Anche spostare i sacerdoti che avevano commesso violenze da una zona all’altra, senza allertare chi li accoglieva, come è stato raccontato anche negli USA, non fa che perpetuare il fenomeno?
“Ah certo, nella Chiesa americana è stato un disastro. Però la Chiesa degli anni di Wojtyla ha rotto la cortina di ferro, c’erano aspetti politici più importanti che passavano su tutto il resto”
Quindi per la Chiesa ammettere gli abusi avrebbe voluto dire indebolire se stessa in un gioco di poteri e di credibilità?
“Si, questo era il vero problema”
Cosa avrebbe potuto fare Woytyla che non ha fatto?
“Allora, era quello che Wojtyla poteva fare. Su questo fronte aveva delle limitazioni. Dopo 40 anni abbiamo questi frutti anche nell’ambito della Chiesa polacca. Era un seme che poi è germogliato oggi. Si figuri che Wojtyla aveva vissuto il sacerdozio nel suo Paese in modo più libero dei nostri preti, ed è stato un innovatore: ragionava sul se un sacerdote potesse costruirsi una famiglia, come nel cristianesimo inglese. La Chiesa polacca in quella fase storica fu molto innovativa e aveva una grande apertura”

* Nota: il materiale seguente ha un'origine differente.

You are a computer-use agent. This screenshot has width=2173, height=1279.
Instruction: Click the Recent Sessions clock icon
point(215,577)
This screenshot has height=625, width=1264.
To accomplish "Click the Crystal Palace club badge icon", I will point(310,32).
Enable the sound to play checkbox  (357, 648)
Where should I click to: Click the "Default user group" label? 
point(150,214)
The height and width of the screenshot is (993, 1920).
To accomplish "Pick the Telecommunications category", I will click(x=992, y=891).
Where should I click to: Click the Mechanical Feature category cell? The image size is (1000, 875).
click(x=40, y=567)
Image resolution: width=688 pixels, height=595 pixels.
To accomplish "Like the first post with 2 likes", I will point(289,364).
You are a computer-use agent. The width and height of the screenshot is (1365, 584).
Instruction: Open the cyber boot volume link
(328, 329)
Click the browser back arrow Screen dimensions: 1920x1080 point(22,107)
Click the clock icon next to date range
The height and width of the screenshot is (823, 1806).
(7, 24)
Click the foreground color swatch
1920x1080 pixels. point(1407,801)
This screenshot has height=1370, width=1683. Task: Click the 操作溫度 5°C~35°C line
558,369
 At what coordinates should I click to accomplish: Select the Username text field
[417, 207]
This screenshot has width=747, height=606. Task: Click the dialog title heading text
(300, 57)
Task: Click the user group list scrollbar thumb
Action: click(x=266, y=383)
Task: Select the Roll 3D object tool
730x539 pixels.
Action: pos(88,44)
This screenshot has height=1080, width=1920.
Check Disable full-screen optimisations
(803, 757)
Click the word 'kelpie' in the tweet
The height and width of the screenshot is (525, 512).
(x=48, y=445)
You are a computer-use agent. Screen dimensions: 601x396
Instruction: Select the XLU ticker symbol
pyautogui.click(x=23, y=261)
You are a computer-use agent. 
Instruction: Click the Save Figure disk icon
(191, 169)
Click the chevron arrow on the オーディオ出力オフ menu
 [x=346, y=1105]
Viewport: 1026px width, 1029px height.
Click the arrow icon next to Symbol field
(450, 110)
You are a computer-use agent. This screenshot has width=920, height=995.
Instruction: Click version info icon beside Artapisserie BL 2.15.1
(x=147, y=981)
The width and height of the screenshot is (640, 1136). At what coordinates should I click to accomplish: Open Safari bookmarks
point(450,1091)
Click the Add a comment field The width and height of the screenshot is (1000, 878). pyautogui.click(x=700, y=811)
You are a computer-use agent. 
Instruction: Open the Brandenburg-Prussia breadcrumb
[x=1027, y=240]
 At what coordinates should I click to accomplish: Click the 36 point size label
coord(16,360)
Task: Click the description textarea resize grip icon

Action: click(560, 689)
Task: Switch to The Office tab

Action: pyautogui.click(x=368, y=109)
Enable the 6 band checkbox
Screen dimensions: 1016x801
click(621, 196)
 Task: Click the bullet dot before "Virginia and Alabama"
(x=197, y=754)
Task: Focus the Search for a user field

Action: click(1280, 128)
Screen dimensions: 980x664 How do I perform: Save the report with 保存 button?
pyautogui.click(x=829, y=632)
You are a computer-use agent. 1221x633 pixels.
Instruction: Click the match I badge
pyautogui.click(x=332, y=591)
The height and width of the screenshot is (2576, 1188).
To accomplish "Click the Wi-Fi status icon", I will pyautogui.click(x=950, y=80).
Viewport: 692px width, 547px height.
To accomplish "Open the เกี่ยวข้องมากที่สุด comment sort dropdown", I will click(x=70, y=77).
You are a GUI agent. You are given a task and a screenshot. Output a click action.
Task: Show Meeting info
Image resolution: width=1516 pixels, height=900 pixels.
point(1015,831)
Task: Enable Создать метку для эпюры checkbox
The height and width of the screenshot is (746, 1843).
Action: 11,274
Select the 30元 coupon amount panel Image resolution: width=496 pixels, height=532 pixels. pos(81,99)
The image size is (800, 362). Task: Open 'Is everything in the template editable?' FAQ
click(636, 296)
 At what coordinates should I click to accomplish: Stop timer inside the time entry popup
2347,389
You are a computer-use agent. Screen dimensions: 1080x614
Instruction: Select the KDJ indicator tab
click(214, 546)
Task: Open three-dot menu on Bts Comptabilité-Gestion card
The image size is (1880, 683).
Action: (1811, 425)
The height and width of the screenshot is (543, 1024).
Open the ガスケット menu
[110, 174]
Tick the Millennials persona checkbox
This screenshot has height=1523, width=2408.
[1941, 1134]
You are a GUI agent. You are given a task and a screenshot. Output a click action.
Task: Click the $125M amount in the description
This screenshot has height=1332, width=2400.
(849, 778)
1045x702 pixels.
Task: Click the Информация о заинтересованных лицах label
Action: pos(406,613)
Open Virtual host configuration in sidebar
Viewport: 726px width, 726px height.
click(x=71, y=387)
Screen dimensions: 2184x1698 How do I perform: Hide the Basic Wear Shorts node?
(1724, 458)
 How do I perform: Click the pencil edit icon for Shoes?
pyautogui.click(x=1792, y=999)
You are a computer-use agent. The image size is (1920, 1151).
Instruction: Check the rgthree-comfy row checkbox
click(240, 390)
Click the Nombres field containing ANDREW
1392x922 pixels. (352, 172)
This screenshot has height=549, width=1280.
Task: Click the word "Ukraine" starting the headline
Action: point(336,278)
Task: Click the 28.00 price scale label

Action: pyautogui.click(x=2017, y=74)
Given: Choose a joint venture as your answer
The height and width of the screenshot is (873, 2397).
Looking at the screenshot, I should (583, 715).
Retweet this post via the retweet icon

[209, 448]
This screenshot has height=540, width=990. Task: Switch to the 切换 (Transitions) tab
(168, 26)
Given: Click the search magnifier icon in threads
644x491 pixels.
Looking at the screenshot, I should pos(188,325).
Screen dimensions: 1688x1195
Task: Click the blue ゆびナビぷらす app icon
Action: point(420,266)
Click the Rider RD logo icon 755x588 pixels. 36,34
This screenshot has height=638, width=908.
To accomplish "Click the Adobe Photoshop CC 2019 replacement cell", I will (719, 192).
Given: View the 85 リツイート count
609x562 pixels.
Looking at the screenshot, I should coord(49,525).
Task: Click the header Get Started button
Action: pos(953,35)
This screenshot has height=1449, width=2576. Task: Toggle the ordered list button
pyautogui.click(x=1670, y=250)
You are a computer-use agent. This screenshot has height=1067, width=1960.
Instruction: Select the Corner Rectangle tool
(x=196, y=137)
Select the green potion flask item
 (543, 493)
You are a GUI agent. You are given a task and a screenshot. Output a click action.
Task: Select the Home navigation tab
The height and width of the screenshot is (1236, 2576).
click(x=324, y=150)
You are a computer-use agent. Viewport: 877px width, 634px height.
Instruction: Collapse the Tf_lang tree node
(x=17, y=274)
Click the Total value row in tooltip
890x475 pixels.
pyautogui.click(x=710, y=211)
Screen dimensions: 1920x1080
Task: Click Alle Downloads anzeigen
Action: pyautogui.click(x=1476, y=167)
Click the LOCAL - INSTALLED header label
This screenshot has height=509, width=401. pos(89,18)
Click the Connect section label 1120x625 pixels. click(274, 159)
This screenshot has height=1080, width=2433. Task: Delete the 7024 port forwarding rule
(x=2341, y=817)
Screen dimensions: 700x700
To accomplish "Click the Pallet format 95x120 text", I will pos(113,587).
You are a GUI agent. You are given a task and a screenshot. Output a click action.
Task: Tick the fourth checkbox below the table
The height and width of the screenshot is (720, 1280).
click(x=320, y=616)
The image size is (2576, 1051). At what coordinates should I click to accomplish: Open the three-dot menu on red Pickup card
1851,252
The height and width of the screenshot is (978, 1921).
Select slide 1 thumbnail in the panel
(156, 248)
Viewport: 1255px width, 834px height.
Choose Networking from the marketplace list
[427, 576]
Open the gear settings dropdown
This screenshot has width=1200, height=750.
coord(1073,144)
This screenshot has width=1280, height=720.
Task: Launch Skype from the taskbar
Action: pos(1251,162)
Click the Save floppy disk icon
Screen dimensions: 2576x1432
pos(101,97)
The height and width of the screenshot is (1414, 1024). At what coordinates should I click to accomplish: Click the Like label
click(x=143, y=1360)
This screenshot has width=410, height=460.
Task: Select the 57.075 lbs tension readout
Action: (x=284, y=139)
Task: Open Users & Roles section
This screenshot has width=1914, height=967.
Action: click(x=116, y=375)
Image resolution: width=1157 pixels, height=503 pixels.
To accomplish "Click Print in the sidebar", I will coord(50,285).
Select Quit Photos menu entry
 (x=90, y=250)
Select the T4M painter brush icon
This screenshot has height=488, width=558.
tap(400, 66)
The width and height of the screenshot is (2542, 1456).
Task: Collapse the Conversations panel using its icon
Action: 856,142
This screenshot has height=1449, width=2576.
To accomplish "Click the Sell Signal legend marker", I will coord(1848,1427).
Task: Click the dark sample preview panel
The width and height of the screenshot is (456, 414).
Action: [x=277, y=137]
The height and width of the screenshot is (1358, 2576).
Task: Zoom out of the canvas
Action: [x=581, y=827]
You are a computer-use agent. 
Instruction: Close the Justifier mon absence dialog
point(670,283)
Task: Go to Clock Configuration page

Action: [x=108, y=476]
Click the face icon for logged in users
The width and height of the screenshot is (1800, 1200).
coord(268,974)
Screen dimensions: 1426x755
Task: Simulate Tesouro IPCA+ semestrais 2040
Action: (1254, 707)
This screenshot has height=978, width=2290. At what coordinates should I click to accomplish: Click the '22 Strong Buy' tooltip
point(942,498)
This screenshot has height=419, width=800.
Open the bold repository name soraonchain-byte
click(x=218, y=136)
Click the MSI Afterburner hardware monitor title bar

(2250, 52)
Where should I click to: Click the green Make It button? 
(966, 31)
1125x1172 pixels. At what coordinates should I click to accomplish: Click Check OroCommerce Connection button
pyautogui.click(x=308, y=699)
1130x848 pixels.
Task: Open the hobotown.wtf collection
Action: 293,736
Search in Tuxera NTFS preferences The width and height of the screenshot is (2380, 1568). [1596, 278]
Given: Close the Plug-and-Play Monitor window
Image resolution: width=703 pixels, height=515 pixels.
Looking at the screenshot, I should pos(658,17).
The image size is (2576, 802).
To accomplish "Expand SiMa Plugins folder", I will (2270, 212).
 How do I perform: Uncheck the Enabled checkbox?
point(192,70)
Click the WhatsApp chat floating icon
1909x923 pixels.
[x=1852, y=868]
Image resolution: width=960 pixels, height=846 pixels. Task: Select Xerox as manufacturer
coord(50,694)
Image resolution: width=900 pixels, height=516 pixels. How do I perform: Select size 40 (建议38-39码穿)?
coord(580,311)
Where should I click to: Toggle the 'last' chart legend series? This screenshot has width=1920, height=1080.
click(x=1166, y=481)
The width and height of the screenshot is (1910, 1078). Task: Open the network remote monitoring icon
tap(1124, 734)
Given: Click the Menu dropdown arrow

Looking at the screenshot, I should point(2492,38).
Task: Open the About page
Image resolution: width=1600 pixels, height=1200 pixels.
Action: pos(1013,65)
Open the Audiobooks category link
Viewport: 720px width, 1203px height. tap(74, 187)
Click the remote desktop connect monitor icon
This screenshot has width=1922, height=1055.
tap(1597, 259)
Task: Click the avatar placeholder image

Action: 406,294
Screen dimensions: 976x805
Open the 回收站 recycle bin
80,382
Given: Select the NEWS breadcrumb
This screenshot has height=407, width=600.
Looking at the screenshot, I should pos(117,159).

Come cambia l’uomo di potere oggi?
“Io Wojtyla l'ho curato e lo conoscevo bene. Ho una foto della mia mano fra le sue. Un'altra volta mi ha regalato le coroncine del rosario per mia madre e mia sorella. Gli ho portato la signora Sabin, vedova del marito. Ho fotografie e stampe dell'epoca. Oggi l’uomo che sta al vertice di un mondo è cambiato profondamente, possiamo cogliere i frutti di un cambio alle radici, in questo caso in meglio, poi ci sono altri problemi”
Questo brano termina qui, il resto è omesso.